PROBLEM DESCRIPTION -
List every question that appears in the football snacking passage, in order.

SUPPLIED PASSAGE -
┄┄┄┄┄┄
Football will always be fun no matter who you watch it with or what you snack on while watching the game, but it’s always so much more fun when you make football an event. As my friend Wanda once said to me, football is a miniature Thanksgiving every weekend to celebrate eating and just hanging out with family and friends under the guise of watching sports, either at a tailgate or in gentle glow of your own television in your own living room. Make the most of it, because you only get so much time to sit down and ignore the rest of the world in the name of relaxation and camaraderie.

Wait, relaxation? Who am I kidding? We stress-eat through these dishes because our favorite hobby is possibly one of the least relaxing parts of our lives. I see a bubble screen and suddenly an entire bag of potato chips has disappeared in the matter of seconds. Close game going into the fourth quarter? Who has a block of cheese handy? No. We need the snacks to reassure us no matter how the game ends, we’ll be just fine.

With the eighth season of Foodball there is one change. It will no longer be a weekly column, more like a “every few weeks” column. Will you be shortchanged on recipes? No, I would never do that to you, my intelligent, witty, beautiful readers. They’re all going to be super-sized posts crammed with enough recipes to keep you going for several Sundays.
┄┄┄┄┄┄
DATASET EXTRACT -
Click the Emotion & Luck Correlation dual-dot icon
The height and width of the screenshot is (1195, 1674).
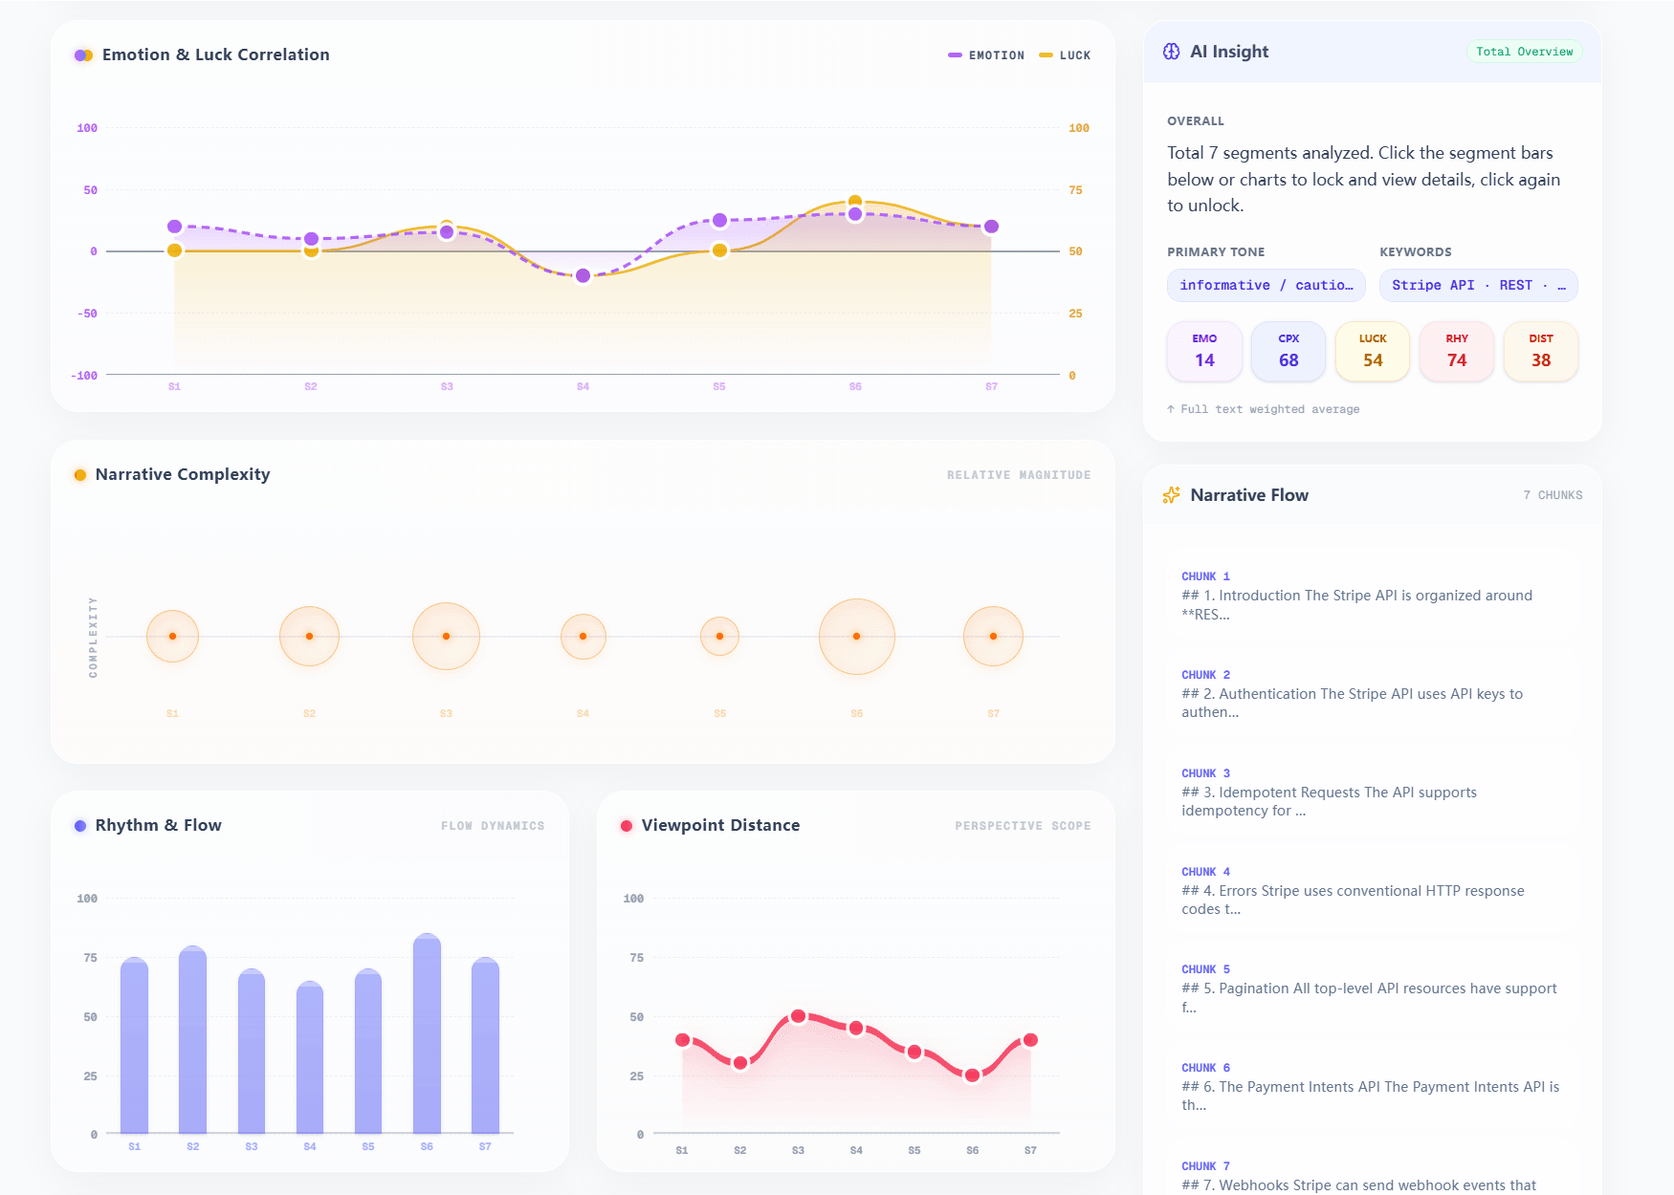pyautogui.click(x=83, y=55)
┄┄┄┄┄┄
REPLY -
1. "Wait, relaxation?"
2. "Who am I kidding?"
3. "Close game going into the fourth quarter?"
4. "Who has a block of cheese handy?"
5. "Will you be shortchanged on recipes?"